Molestowanie seksualne to każde niepożądane zachowanie o seksualnym charakterze, które odbywa się wbrew woli osoby, której dotyczy. To niepożądany dotyk czy uwagi o charakterze seksualnym. Czasem wręcz atak słowny lub fizyczny. Molestowanie przyjmuje różną postać. Jest to bardzo subiektywne uczucie, ocena konkretnego zachowania uzależniona jest od nastawienia i usposobienia adresata.
Termin „molestować” oznacza natrętne prośby o coś, naprzykrzanie się. W języku polskim utrwaliła się już pewna tradycja związana z terminem „molestowanie seksualne”, chociaż bardziej adekwatne na zdefiniowanie omawianego zjawiska wydają się takie określenia jak: szantaż seksualny, napastowanie, nękanie lub nagabywanie seksualne. Pojęcie seksualnego molestowania (sexual harassment) pochodzi od angielskiego słowa harass oznaczającego nękać, trapić. Ogólnie jest definiowane jako niepożądane przez osobę, na którą jest skierowane, zainteresowanie seksualne. Jest nim każde niechciane zachowanie o podłożu seksualnym, które sprawia, że osoba molestowana czuje się zagrożona, upokorzona, nękana, poniżana lub też takie zachowanie, które wpływa na wykonywanie przez nią pracy, zmniejsza poczucie bezpieczeństwa, wytwarza nieprzyjazne, czy onieśmielające warunki w pracy. Zachowania te mogą mieć charakter fizyczny: natarczywe zaloty, pożądające spojrzenia i gesty, dotykanie, poklepywanie, przemoc seksualna, bądź słowny: seksualne żarty, uwagi na temat wyglądu, ubioru, prośby o przysługi seksualne, sprośne aluzje.
To, czy określone zachowanie nazwiemy molestowaniem seksualnym, czy też nie, zależy w dużej mierze od stopnia osobistej świadomości i wrażliwości na pewne zachowania.

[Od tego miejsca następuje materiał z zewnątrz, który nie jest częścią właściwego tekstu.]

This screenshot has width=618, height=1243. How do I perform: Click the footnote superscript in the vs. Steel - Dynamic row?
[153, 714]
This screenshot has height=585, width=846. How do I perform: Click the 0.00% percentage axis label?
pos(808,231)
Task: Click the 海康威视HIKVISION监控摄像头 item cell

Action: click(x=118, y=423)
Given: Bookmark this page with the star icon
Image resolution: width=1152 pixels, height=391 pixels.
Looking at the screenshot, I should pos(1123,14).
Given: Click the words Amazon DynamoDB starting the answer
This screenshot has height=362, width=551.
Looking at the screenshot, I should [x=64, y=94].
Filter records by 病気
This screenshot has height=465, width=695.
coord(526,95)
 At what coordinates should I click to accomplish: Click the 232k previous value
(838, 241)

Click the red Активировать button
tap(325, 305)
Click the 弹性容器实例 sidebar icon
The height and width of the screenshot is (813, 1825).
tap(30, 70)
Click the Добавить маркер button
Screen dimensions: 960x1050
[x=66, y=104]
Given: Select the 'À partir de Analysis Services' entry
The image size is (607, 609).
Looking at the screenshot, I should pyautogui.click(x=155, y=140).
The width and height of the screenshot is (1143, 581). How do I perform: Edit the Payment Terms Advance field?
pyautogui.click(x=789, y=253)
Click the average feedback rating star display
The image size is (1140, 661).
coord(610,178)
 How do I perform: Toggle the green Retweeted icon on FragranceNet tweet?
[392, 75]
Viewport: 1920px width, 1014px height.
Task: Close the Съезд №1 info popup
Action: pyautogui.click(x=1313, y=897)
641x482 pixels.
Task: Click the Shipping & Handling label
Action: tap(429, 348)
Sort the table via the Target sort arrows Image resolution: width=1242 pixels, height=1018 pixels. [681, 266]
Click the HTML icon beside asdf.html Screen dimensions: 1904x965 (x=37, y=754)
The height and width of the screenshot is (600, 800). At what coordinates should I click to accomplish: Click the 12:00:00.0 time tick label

Z prawnego punktu widzenia decyzja o tym czy dane zachowanie jest molestowaniem seksualnym należy do osoby pokrzywdzonej.
W Polsce często molestowanie seksualne mylone jest z biurowym romansem lub flirtem. Te jednak wymagają współpracy dwojga, podczas gdy molestowanie jest relacją zdecydowanie jednostronną. Domniemanego sprawcę chroni zasada, że potencjalna ofiara zanim złoży pozew, winna dobitnie i jednoznacznie zaprotestować i dać do zrozumienia, że sytuacja jej nie odpowiada. Kobietom zaleca się gromadzenie dowodów molestowania (kopie liścików, nagrania magnetofonowe, pisemne relacje świadków) oraz dowodów sprzeciwu (np. pisemna skarga do dyrekcji).
W polskim prawie pojęcie molestowania seksualnego nie jest zdefiniowane, nie istnieje w kodeksach. Ofiary, które doświadczyły w sposób dramatyczny molestowania seksualnego, mogą powołać się na § 197 k.k. (kto przemocą, groźbą bezprawną lub podstępem doprowadza inną osobę do obcowania płciowego […]) lub § 199 k.k. (kto przez nadużycie stosunku zależności lub wykorzystania krytycznego położenia doprowadza inną osobę do obcowania płciowego lub poddania się innej czynności seksualnej, albo wykonania takiej czynności […]). Innym narzędziem prawnym, jakiego można w tej sytuacji użyć, może być przepis mówiący o naruszaniu nietykalności cielesnej lub o naruszeniu dóbr osobistych.
W środowisku pracy molestowanie seksualne jest jedną z form dyskryminacji i obejmuje niewłaściwe zachowanie przełożonego, współpracownika, a w niektórych przypadkach także osób niebędących pracownikami instytucji. Z punktu widzenia prawa praca – ciężkim naruszeniem podstawowych obowiązków pracowniczych w rozumieniu art. 52 § 1 pkt 1 k.p. jest prowadzenie działań lub okazywanie zachowań uznanych w Kodeksie pracy za molestowanie seksualne oraz mobbing.
Kobiety, nawet gdy czują się upokorzone i zażenowane męskim zachowaniem, wolą raczej załagodzić sprawę i udawać, że nic się nie stało. W wielu przypadkach decyduje o tym obawa o utratę pracy. Ale nie tylko. Nie skarżą się, bo boją się, że nikt im nie uwierzy, że zostaną wyśmiane, posądzone o przesadę czy wręcz sprowokowanie sytuacji, a w najlepszym wypadku o brak poczucia humoru. Nie bez znaczenia jest też wstyd, jaki towarzyszy zazwyczaj wyjaśnianiu tego typu spraw.
Nie wszyscy żyjemy według tych samych standardów, ludzi różni też poziom przyzwoitości. Jednak każdego obowiązuje zasada, że jego wolność kończy się tam, gdzie zaczyna się wolność drugiej osoby. Jeżeli czyjeś zachowanie powoduje, że czujesz się niekomfortowo, mów o tym głośno. Reakcja to najlepsza obrona przed molestowaniem.